8 «ЧЕЛОВЕК ЗА БОРТОМ!»

 
      Ветер дул свежий, попутный. Чтобы помочь машине и наверстать время, потерянное при затянувшейся погрузке, капитан приказал поставить парус.
      Никакой праздник, никакие подарки не привели бы Петю в такой восторг, как эта безделица.
      Впрочем, хороша безделица!
      Сразу на одном пароходе, в одно и то же время и машина и парус. И пакетбот и фрегат одновременно!
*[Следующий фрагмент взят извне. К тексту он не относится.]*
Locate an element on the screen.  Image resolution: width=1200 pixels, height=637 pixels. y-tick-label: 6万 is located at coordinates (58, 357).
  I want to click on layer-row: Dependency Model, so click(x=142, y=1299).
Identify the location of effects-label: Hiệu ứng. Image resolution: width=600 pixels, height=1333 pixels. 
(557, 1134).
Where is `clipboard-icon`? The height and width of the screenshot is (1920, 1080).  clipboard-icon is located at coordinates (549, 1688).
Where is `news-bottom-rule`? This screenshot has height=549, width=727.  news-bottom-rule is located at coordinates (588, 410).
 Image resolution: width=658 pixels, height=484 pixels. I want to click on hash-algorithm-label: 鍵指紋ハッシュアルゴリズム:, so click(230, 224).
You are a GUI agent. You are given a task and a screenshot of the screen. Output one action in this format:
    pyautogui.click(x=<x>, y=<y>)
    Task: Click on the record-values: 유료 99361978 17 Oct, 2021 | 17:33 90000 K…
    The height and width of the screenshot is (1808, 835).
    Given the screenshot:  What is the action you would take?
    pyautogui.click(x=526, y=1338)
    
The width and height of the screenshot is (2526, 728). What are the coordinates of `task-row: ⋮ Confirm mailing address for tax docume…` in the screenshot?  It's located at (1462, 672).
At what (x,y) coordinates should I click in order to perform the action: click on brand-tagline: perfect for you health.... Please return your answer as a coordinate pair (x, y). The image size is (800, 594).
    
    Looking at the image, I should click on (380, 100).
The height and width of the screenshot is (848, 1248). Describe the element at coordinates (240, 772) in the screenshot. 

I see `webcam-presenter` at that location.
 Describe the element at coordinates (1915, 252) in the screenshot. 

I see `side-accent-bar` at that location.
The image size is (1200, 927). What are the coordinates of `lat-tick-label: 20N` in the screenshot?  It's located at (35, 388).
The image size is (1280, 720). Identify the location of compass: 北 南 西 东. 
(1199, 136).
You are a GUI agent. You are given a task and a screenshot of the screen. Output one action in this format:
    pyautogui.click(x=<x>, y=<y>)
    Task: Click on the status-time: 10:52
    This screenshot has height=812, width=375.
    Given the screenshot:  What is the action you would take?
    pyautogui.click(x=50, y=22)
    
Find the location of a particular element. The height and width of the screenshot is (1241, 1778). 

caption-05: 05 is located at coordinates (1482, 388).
      Я думаю, что и вы бы, товарищи, пришли в восторг, если бы вам вдруг выпало счастье прокатиться по морю на настоящем пароходе, да, кроме того, еще и под парусом.
      Даже и в те времена парус ставили только на самых старых пароходах, и то чрезвычайно редко. Теперь же этого и вовсе никогда не случается. Так что легко себе представить, как переживал это событие Петя.
      Разумеется, мальчик сразу забыл и про усатого и про беглого. Он, как очарованный, стоял на носу, не сводя глаз с босого матроса, который довольно лениво возился возле люка, вытаскивая аккуратно сложенный парус.
      Петя превосходно знал, что это кливер. Все же он подошел к старшему помощнику, помогавшему – за неимением других матросов – ставить парус.
      – Погашайте, скажите, пожалуйста, это кливер?
      – Кливер, – довольно неприветливо ответил старший помощник.
      Но Петя на него ничуть не обиделся. Он прекрасно понимал, что настоящий морской волк обязательно должен быть несколько груб. Иначе что ж это за моряк?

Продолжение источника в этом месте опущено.